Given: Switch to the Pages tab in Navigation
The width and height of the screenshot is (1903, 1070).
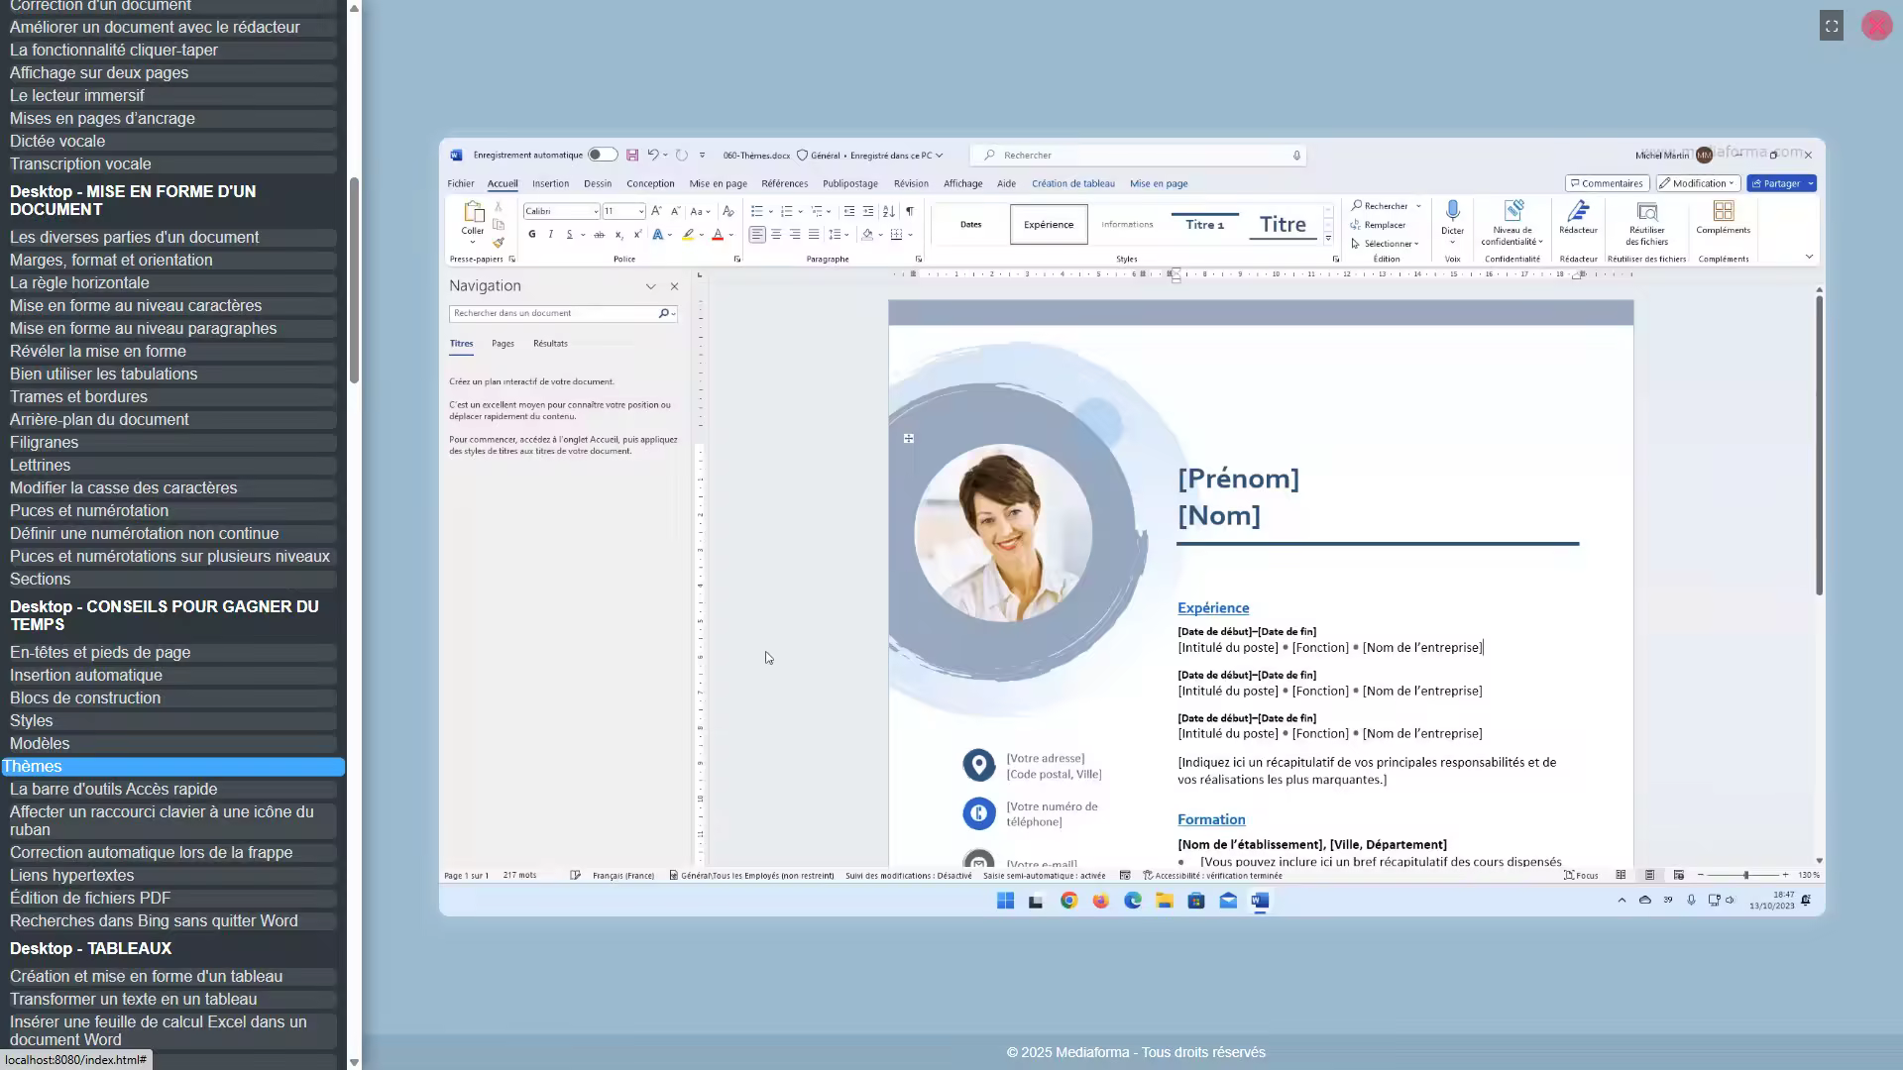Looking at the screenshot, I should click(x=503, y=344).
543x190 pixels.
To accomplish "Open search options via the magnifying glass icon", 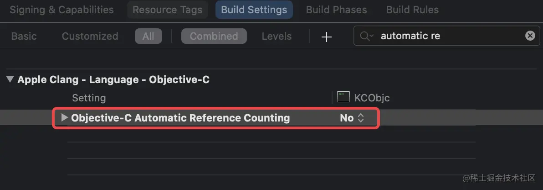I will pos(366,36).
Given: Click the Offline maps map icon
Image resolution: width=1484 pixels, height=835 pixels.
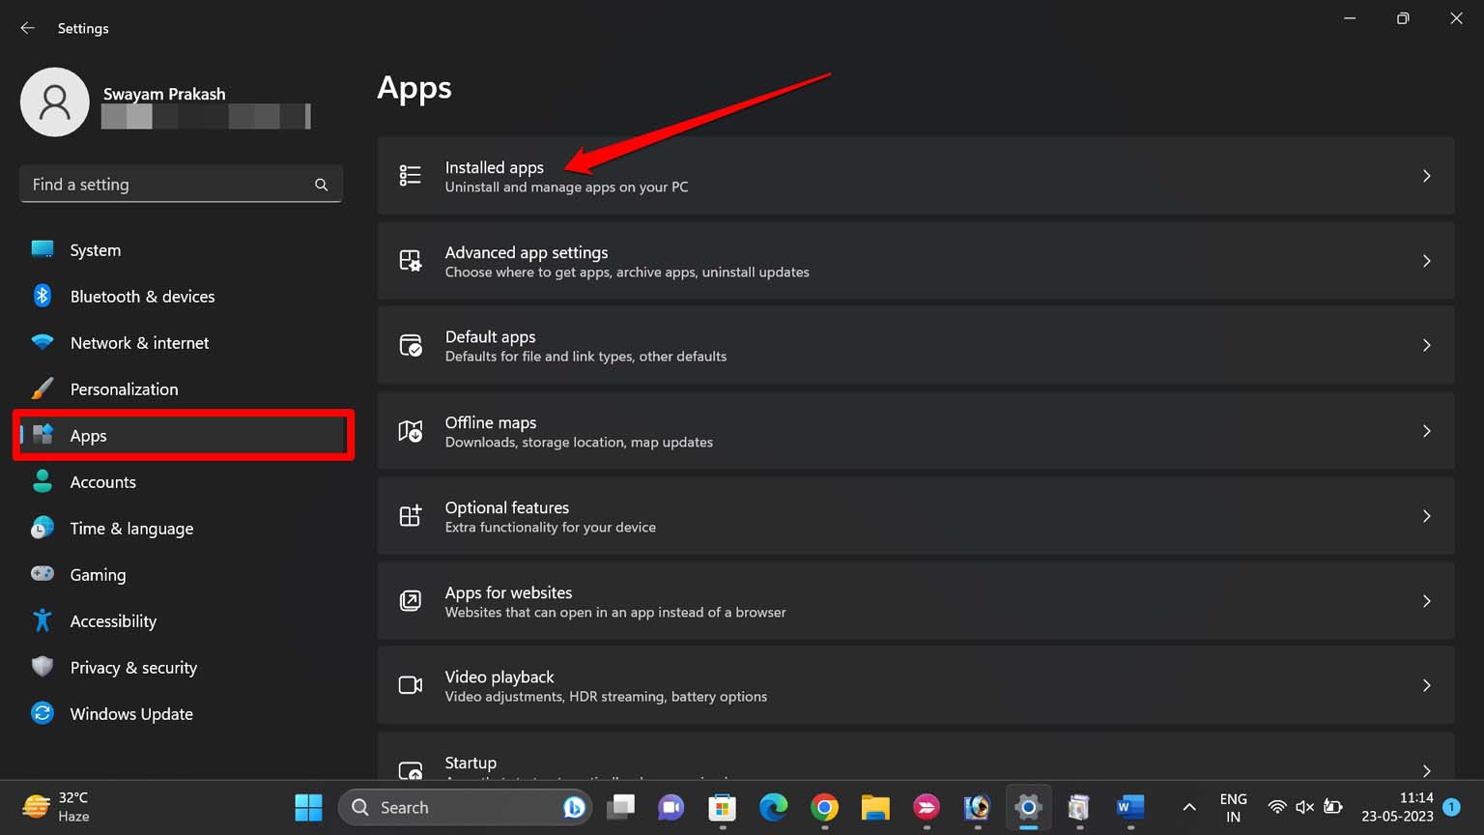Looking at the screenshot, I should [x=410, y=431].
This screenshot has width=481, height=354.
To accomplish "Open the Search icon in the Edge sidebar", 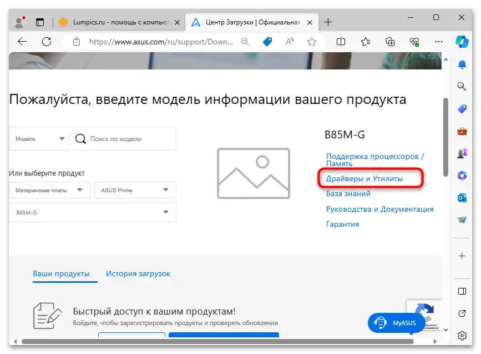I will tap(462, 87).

What is needed
State how many lines of the material above contain the string "pixels", and give only that number.

Task answer
2